━━━ Dataset records
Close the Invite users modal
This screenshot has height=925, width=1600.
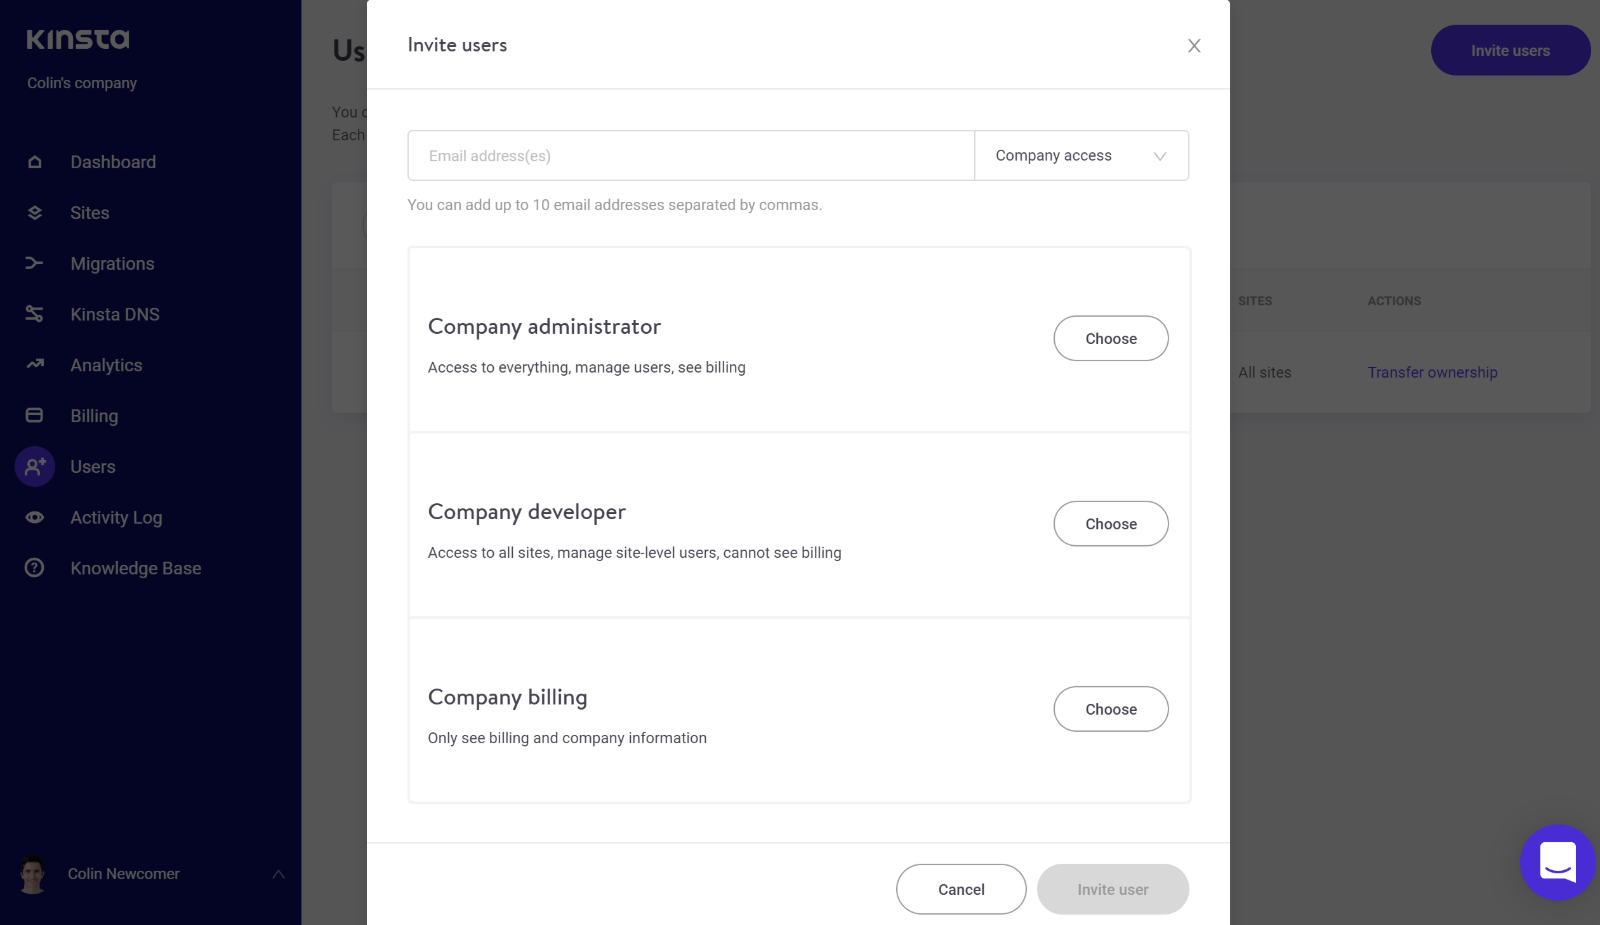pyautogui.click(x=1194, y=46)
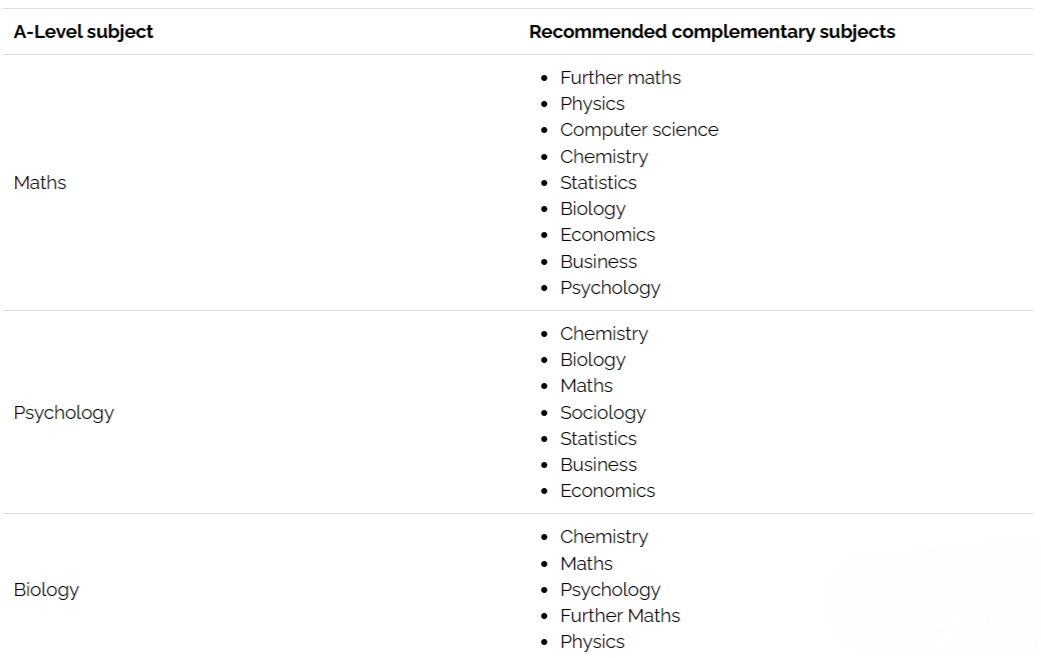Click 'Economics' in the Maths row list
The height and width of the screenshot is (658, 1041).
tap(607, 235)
━━━━━━
━━━ Dataset records
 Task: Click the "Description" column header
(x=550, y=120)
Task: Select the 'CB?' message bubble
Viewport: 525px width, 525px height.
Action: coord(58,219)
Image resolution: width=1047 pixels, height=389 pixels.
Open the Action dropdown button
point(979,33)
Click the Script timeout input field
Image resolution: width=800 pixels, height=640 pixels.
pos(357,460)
━━━━━━
Copy out verbatim the stretch of entries from the line containing "Close the Invite users modal" through the line containing "tap(607, 235)", including both of those lines. Leave the pictures out of your copy.

# Exercise solution:
Close the Invite users modal
This screenshot has height=925, width=1600.
pyautogui.click(x=1194, y=46)
Click 'Economics' in the Maths row list
The height and width of the screenshot is (658, 1041).
tap(607, 235)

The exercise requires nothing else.